The first story in Bill Roorbach’s Flannery O’Connor Award-winning story collection Big Bend is titled “Thanksgiving.” The story begins with a phone call. Ted’s sister-in-law, Mary, is calling to convince him to come to Thanksgiving dinner this year. And because he has vowed to “become part of the family again,” he agrees to come—but he isn’t happy about it. By the end of the story, events have caused him, in a fury, to upend the Thanksgiving Day dinner table.

Roorbach’s story gives rise to a very straightforward writing assignment:

A character, in a fury, has upended the Thanksgiving Day table. Write the scene that causes him/her to do it.

What better tinderbox is there, emotionally speaking, than an entire family all gathered together for one night? I like this exercise because it isn’t quiet or subtle. There is no way to avoid conflict in a scene that ends with a flipped-over dinner table, especially on a holiday, especially the holiday during which we are supposed to give thanks.

Moreover, this exercise requires students to complete certain mini-exercises along the way, such as:

  • Writing a scene with multiple characters in it;
  • Creating a conflict that causes the climax provided in the prompt;
  • Providing sufficient detail so that we know exactly what is on that table prior to it being overturned.

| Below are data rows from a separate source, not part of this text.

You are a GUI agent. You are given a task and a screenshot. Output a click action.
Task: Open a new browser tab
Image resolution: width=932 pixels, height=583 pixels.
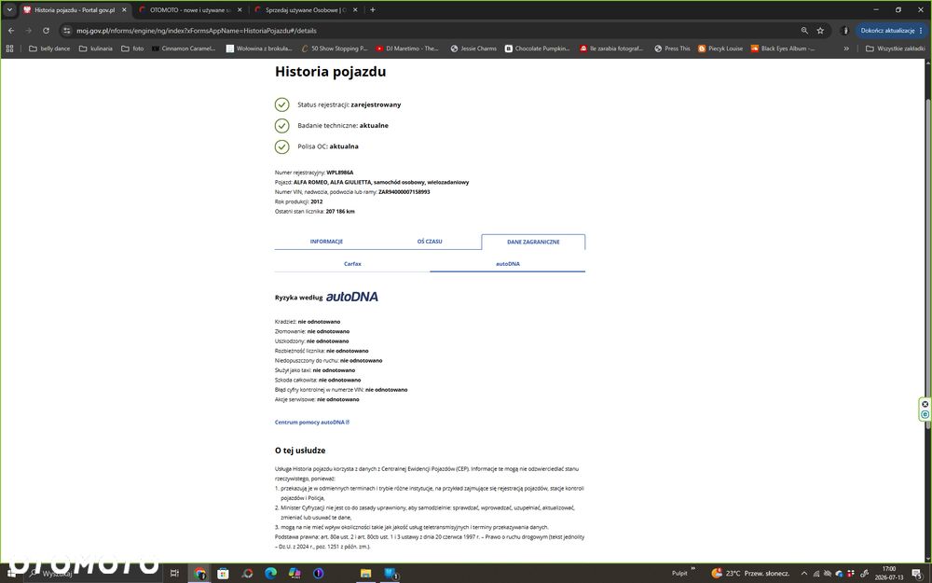[373, 9]
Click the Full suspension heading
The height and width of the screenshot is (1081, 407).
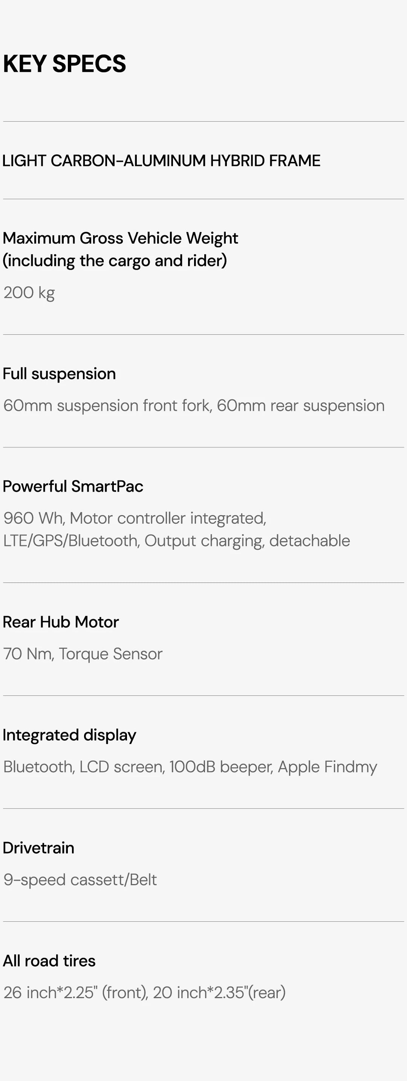[59, 373]
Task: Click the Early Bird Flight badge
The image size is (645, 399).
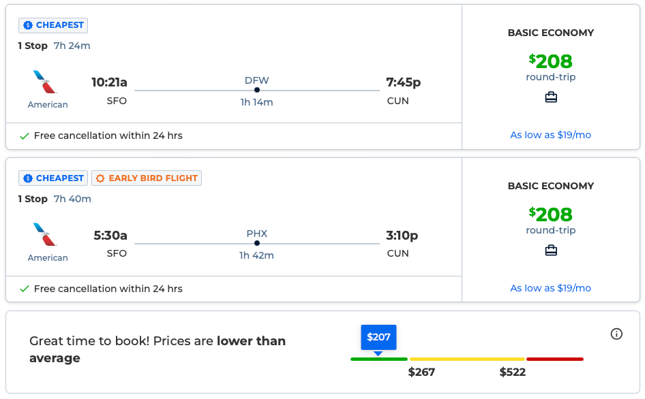Action: (147, 178)
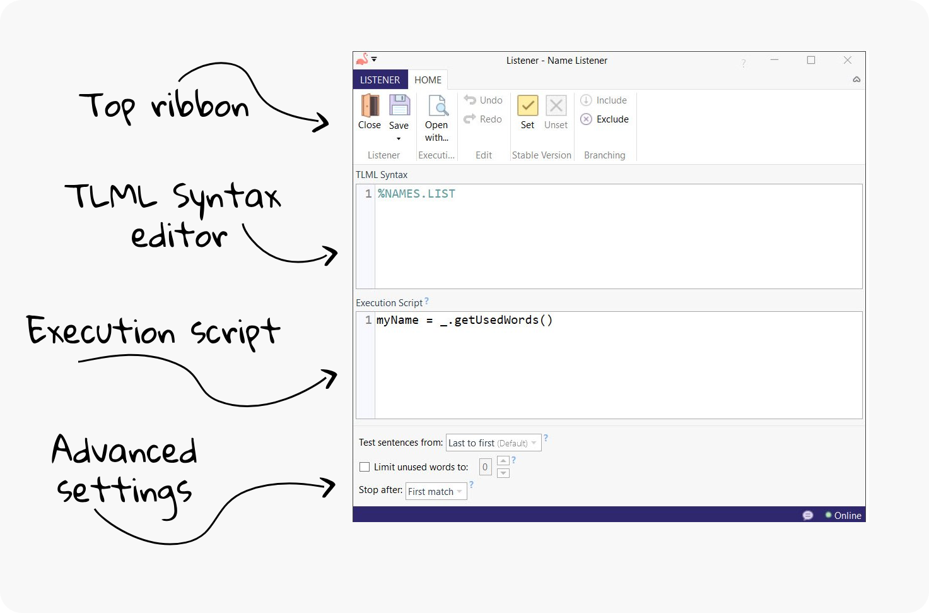Expand the Save button dropdown arrow
929x613 pixels.
399,139
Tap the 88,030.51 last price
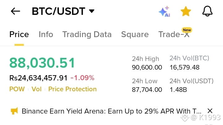Screen dimensions: 223x125 click(42, 63)
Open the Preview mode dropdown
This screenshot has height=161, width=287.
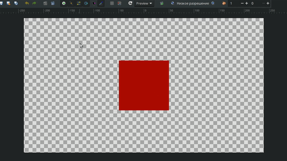(x=144, y=3)
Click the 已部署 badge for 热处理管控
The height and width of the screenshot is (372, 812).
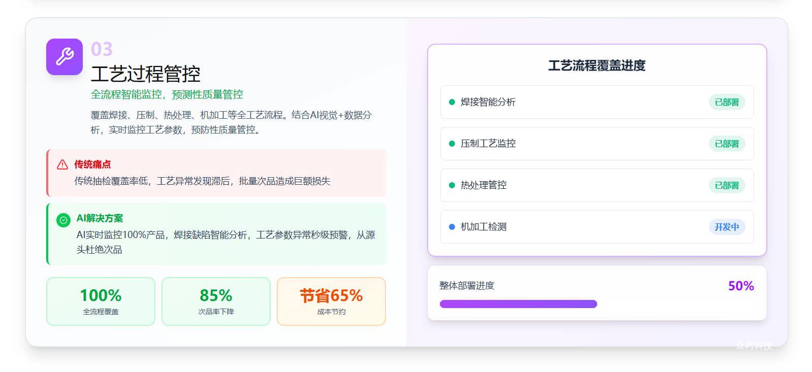(727, 185)
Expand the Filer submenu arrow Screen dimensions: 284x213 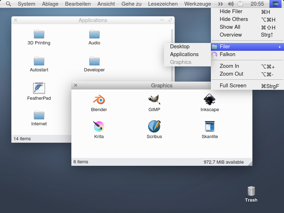point(280,47)
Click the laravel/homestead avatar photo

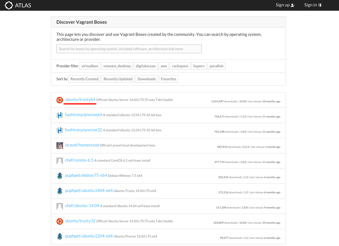tap(60, 146)
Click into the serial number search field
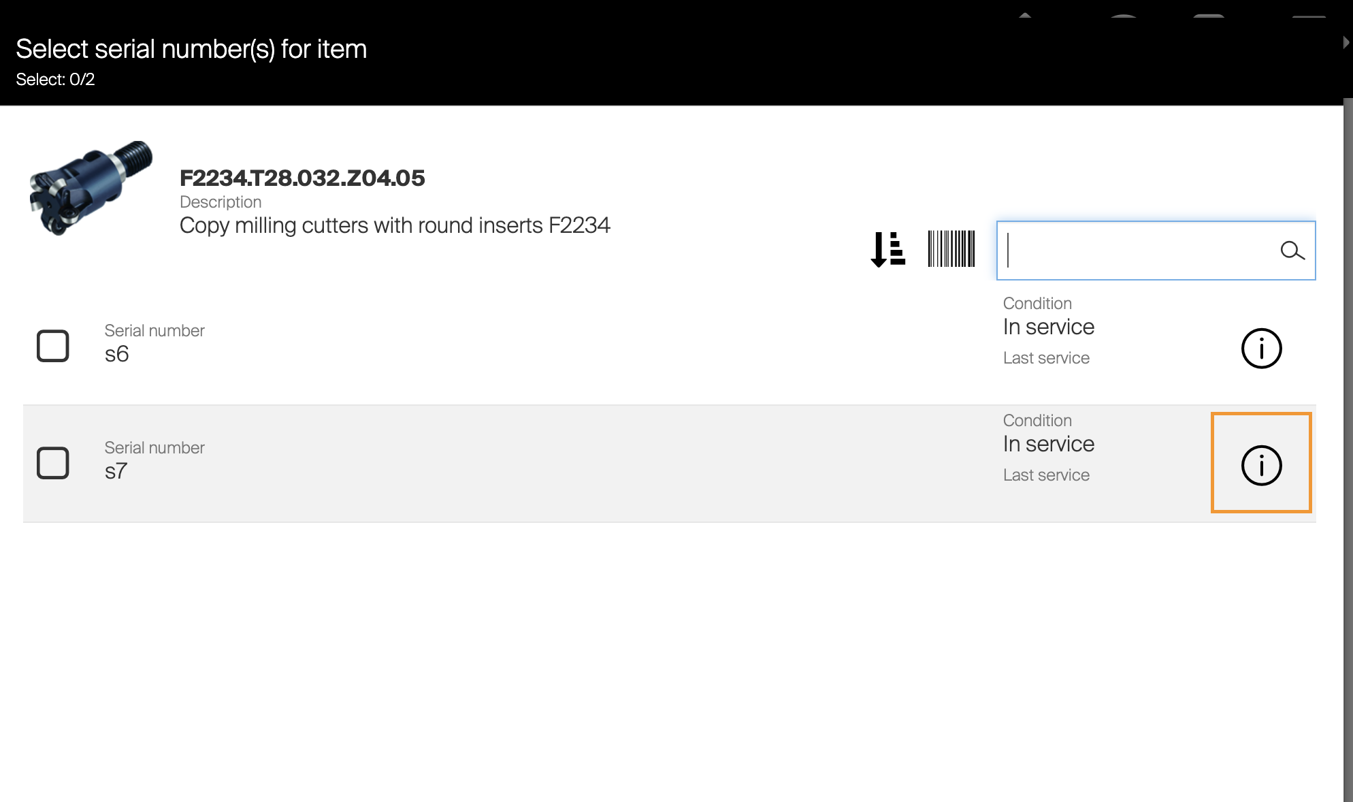Screen dimensions: 1353x802 tap(1137, 251)
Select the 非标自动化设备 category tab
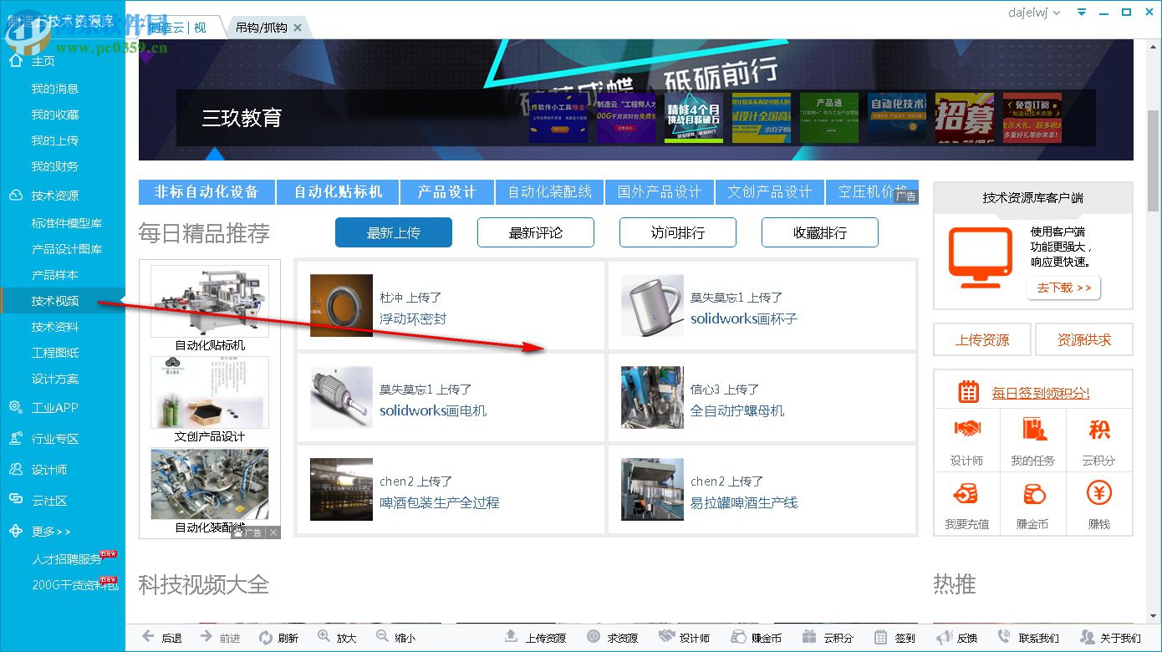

I am thankful for this exercise, which students seem to have great fun doing. I am thankful for Thanksgiving for generating the sort of familial tensions that generate good fiction, and I am thankful that this is not the case in my family. And I am thankful for the leftovers in my refrigerator, which, I understand, really ought to bring about that other kind of exercise—the kind that doesn’t involve typing.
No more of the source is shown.